La proposta di legge contro l’omofobia preoccupa la Cei, che reputa sufficienti le disposizioni attuali.
La Camera dei deputati sta valutando una nuova proposta di legge contro l’omofobia, e la Cei manifesta il proprio disappunto per una legge ritenuta eccessiva
L’omofobia è un fenomeno ancora molto diffuso in Italia. E sembra essere addirittura in crescita, poiché durante la Giornata contro l’omofobia (17 maggio) l’Arcigay ha riportato un aumento dei reati del 9%. Una crescita che ha spinto il Parlamento a discutere una nuova legge sull’omotransfobia, adottando come punto di partenza la proposta di Alessandro Zan (Pd). E proprio oggi è intervenuta nel dibattito pubblico la Conferenza Episcopale Italiana: sul quotidiano cattolico “L’Avvenire” la Cei ha voluto manifestare il proprio disappunto:
“Un esame obiettivo delle disposizioni a tutela della persona, contenute nell’ordinamento giuridico del nostro Paese, fa concludere che esistono già adeguati presidi con cui prevenire e reprimere ogni comportamento violento o persecutorio. Questa consapevolezza ci porta a guardare con preoccupazione alle proposte di legge attualmente in corso di esame presso la Commissione Giustizia della Camera dei Deputati contro i reati di omotransfobia: anche per questi ambiti non solo non si riscontra alcun vuoto normativo, ma nemmeno lacune che giustifichino l’urgenza di nuove disposizioni. Per esempio, sottoporre a procedimento penale chi ritiene che la famiglia esiga per essere tale un papà e una mamma, e non la duplicazione della stessa figura, significherebbe introdurre un reato di opinione. Ciò limita di fatto la libertà personale, le scelte educative, il modo di pensare e di essere, l’esercizio di critica e di dissenso.”

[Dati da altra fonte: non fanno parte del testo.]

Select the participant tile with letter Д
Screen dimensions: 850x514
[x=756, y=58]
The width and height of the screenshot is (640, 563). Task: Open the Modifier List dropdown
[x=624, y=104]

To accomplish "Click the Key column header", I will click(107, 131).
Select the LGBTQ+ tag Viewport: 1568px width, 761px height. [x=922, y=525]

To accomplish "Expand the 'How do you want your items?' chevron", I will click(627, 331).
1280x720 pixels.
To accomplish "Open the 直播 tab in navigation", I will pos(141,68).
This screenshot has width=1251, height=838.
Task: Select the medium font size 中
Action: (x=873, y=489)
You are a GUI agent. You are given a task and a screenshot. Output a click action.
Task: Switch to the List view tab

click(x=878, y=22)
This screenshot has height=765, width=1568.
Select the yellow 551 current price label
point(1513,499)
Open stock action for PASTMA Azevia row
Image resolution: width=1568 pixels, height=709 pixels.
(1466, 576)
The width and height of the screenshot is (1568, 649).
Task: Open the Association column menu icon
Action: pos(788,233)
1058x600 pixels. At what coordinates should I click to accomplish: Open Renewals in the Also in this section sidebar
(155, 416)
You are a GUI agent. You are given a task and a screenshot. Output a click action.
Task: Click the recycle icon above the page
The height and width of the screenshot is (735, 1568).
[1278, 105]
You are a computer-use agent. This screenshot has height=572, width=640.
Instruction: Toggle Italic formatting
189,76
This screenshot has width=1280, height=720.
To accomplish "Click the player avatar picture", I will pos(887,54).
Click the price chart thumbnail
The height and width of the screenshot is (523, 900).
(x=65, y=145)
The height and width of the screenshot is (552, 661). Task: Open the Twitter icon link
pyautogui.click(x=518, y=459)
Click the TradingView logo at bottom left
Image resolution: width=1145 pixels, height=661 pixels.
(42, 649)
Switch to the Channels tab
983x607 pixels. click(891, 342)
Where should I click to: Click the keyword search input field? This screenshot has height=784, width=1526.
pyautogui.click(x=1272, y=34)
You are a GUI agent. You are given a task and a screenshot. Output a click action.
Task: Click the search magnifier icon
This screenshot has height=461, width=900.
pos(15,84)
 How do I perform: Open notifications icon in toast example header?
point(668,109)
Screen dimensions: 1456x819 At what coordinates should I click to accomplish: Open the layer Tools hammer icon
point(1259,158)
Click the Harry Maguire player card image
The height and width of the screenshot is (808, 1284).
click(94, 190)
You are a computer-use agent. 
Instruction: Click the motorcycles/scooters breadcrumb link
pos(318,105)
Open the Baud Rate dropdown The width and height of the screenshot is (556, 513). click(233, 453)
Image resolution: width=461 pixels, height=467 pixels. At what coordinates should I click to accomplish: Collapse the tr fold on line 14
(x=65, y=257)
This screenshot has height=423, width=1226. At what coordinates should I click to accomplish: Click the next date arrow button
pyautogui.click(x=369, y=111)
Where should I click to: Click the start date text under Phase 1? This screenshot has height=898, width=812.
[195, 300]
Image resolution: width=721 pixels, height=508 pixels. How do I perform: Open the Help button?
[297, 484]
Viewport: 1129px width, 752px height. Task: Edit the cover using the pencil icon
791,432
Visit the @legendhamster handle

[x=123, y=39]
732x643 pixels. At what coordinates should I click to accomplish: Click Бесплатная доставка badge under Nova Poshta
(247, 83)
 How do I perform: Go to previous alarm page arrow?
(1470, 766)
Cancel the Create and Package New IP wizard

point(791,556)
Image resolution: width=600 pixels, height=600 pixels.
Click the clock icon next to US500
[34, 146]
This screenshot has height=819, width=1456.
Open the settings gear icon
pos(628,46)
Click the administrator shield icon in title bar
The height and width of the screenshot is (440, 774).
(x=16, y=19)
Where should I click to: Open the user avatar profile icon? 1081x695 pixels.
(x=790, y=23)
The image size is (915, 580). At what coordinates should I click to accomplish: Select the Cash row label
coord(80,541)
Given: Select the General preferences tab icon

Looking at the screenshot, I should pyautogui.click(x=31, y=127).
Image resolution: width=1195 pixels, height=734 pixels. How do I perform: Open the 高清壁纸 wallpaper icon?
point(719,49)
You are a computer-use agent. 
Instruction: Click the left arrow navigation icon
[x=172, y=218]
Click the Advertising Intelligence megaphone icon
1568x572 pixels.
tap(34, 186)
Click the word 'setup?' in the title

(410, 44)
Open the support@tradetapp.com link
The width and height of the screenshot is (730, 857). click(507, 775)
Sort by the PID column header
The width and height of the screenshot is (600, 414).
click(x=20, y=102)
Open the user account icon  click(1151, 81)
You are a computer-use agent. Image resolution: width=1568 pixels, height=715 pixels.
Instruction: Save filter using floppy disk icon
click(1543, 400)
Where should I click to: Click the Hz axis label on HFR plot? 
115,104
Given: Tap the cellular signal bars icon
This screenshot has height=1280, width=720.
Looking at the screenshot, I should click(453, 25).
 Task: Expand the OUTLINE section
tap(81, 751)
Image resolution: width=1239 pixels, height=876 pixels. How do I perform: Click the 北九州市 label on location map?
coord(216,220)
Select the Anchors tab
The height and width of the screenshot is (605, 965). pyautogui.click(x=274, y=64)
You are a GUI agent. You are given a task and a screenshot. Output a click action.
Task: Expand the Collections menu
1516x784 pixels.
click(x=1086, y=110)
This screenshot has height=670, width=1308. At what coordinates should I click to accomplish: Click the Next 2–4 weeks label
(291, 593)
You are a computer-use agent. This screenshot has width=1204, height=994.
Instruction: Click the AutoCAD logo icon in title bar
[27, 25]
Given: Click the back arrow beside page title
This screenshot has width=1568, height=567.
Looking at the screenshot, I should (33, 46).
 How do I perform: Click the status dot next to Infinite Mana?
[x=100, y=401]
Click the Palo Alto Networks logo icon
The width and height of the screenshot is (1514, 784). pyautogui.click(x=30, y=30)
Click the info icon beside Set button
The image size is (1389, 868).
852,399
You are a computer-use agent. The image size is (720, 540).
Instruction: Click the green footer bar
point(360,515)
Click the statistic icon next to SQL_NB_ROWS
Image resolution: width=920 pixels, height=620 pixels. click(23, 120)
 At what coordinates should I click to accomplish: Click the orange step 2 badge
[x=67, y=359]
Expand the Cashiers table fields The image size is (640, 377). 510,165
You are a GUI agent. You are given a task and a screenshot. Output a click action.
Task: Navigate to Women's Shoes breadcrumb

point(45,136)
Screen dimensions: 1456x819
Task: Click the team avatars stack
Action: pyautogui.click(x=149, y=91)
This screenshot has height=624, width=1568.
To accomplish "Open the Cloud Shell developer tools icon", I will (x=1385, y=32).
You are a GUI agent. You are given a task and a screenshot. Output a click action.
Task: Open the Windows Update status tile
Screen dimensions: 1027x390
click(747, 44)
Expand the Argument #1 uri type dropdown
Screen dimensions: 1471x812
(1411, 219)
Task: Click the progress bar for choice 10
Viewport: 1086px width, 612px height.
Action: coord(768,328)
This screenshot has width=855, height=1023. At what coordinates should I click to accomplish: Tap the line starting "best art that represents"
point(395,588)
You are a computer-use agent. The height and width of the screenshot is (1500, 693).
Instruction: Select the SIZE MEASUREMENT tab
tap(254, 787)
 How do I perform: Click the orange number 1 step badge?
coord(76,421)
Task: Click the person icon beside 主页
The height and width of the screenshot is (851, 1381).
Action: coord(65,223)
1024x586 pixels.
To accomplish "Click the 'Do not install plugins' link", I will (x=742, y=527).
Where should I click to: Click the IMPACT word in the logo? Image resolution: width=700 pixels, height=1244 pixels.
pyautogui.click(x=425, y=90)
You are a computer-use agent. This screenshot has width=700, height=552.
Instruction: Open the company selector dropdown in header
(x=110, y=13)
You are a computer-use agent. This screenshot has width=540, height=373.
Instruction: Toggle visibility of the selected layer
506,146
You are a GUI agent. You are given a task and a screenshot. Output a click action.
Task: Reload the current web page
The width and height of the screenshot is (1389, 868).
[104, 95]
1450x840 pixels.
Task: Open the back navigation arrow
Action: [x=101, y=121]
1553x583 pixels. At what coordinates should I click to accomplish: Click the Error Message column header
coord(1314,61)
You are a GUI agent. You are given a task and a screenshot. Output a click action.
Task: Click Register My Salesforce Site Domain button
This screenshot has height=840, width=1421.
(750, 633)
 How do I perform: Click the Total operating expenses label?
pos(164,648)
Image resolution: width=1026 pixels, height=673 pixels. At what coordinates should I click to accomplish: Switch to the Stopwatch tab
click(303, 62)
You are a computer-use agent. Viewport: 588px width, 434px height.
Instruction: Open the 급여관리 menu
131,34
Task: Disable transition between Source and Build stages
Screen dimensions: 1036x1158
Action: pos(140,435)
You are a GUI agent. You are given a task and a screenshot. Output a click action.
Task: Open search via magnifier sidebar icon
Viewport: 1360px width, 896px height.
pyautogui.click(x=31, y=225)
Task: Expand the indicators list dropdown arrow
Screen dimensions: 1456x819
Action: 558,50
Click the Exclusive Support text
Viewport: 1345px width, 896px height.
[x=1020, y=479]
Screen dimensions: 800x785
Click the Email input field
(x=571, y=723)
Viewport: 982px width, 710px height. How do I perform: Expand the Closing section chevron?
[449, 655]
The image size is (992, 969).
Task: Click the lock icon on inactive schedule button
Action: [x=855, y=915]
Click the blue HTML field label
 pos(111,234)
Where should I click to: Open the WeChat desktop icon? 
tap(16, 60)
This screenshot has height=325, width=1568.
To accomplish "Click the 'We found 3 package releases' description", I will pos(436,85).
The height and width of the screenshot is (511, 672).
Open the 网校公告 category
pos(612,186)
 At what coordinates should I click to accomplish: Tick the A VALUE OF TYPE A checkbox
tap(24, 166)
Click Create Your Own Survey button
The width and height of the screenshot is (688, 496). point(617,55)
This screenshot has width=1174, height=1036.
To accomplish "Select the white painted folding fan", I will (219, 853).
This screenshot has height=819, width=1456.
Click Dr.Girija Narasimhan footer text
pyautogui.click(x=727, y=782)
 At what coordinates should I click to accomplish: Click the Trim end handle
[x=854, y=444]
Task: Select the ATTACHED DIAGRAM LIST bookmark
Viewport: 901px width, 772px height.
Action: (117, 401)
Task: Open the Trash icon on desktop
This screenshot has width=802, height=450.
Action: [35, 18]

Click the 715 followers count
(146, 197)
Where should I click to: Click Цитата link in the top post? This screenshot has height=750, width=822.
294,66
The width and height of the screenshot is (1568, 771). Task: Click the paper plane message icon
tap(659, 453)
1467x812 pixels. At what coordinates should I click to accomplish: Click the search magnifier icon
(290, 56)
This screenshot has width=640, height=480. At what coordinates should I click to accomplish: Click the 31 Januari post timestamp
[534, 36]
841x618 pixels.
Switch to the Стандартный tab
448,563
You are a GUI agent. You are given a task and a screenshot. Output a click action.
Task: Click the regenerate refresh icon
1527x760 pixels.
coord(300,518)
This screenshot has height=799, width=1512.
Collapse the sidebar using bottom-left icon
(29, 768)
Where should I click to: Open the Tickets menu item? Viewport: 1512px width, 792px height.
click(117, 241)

Come se le persone che adottano la Cei come punto di riferimento per le proprie idee non fossero già abbastanza libere di esprimersi…
Gli articoli discussi
La proposta Zan punta alla modifica degli articoli 604-bis e 604-ter del codice penale, che riguardano i reati legati alla discriminazione razziale, etnica e religiosa. L’obiettivo è quello di tutelare le persone LGBT con l’inserimento dell’orientamento sessuale e dell’identità di genere nella categoria degli elementi protetti dalla discriminazione. Le pene attualmente previste vanno da sei mesi a quattro anni di reclusione per chi istiga a commettere o commette atti di discriminazione.